Document passage:
------------
A France Telecom phone booth located at the base of the Eiffel Tower. Work-related stress has been blamed for the unusually high number of suicides at the company.
A France Telecom phone booth located at the base of the Eiffel Tower. Work-related stress has been blamed for the unusually high number of suicides at the company.

France's deadly office culture



Francis Le Bras discovered he had become a corporate nobody when his name disappeared from the organisational chart on the wall of his Paris office.

In 2008, Mr Le Bras's employer, France Telecom, cut his job as a writer of software applications for Minitel, a pre-internet information service for telephone users. While Mr Le Bras, 56, stayed on the payroll, he had no job title, and he says he was shunned by his colleagues. "Suddenly I was nothing," says Mr Le Bras, who has been taking antidepressants while on long-term sick leave at his home in the Paris suburb of Guyancourt. "People didn't look at me. They didn't know I was there. I thought of suicide."
------------
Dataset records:
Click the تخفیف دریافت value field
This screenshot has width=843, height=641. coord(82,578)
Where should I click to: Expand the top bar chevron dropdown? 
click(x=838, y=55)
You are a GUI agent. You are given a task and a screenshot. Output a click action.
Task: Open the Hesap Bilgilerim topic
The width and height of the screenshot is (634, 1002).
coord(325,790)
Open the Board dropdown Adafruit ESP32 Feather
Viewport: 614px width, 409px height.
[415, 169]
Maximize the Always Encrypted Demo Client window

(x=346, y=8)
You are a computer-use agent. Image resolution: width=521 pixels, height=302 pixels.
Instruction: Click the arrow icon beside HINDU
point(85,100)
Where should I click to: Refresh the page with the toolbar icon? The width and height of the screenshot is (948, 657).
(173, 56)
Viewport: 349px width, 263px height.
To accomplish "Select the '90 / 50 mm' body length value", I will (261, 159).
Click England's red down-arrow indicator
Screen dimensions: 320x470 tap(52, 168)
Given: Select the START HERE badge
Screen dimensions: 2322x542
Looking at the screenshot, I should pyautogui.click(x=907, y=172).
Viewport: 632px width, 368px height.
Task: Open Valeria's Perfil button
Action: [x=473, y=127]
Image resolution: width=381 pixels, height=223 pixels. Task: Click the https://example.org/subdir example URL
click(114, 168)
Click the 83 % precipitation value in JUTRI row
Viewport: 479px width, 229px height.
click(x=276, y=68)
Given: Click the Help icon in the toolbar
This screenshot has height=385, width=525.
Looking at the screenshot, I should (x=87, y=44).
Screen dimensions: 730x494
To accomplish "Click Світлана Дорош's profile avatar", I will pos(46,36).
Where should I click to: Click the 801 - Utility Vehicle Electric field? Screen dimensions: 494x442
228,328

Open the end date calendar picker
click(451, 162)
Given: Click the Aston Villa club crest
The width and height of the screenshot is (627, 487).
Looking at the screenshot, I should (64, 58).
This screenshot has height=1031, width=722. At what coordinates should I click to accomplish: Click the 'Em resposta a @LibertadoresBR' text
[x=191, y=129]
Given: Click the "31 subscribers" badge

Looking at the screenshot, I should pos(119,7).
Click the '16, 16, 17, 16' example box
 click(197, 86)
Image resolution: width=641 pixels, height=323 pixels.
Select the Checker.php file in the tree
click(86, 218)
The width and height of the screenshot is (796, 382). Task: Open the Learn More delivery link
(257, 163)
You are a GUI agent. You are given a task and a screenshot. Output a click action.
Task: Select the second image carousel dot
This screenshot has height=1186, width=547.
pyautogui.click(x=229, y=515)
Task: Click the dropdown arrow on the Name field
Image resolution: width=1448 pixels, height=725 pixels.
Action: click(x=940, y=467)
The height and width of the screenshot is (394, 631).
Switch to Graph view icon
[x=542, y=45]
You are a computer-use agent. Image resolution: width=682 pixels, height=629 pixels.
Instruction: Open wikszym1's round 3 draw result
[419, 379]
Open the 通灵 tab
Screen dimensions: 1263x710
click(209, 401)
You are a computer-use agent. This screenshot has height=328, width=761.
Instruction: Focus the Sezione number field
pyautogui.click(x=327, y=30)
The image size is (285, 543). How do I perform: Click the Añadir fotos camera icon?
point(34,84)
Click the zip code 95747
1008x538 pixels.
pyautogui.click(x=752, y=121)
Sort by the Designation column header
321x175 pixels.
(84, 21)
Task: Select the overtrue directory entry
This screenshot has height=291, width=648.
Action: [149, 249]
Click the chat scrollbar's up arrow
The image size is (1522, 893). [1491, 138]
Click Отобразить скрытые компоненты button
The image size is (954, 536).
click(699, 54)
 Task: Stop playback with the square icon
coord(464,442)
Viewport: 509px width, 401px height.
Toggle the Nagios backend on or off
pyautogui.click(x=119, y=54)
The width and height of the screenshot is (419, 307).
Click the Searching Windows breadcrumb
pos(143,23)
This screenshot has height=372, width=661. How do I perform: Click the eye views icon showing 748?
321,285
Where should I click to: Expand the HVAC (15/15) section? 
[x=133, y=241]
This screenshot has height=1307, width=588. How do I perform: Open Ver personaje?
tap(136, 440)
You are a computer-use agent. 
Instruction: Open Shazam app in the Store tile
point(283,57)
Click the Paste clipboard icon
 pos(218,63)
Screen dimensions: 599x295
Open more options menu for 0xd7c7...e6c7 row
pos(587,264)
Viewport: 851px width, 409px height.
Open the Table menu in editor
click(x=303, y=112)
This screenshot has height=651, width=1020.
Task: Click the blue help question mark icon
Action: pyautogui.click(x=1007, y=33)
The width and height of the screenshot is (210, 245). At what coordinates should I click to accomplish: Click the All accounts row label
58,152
------------
Tasks:
**a)** In the article on France's deadly office culture, what did Francis Le Bras write software applications for?
**b)** List each sentence that the article on France's deadly office culture quotes Francis Le Bras as saying.
**c)** Write the next part of the article on France's deadly office culture, picking up after its final sentence.
You will not need the listing for any of this.

Answers for the tasks:
**a)** Minitel, a pre-internet information service for telephone users.

**b)**
- "Suddenly I was nothing."
- "People didn't look at me."
- "They didn't know I was there."
- "I thought of suicide."

**c)**
The support of his wife and three children saved him from adding his name to a dismal roster at France Telecom, the former state monopoly that is still 27 per cent owned by French taxpayers. Since January 2008, 34 employees of France Telecom have committed suicide, the company says. They killed themselves because of work-related stress, labour unions and relatives say. On September 15, four days after a 32-year-old France Telecom employee identified publicly only as Stephanie jumped to her death from an office window, The French president Nicolas Sarkozy's government became involved. The French labour minister Xavier Darcos ordered the chief executive of France Telecom, Didier Lombard, to meet with union representatives to find ways to reduce stress and detect potentially suicidal behaviour.

Those deaths have triggered a national debate about whether they are evidence of a wider malaise in French factories and offices. France may be the land of the 35-hour working week and the month-long summer holiday, yet it had a suicide rate of 17.6 per 100,000 people in 2005, the third-highest among the Group of Eight countries. Russia and Japan were first and second. Suicides at work are not limited to France Telecom. Three employees killed themselves within four months in late 2006 and early 2007 at the car maker Renault's technical development centre near Paris. In 2008, there were 12 suicides directly resulting from work-related stress in French banks, said the Syndicat National de la Banque et du Credit, a financial industry labour union.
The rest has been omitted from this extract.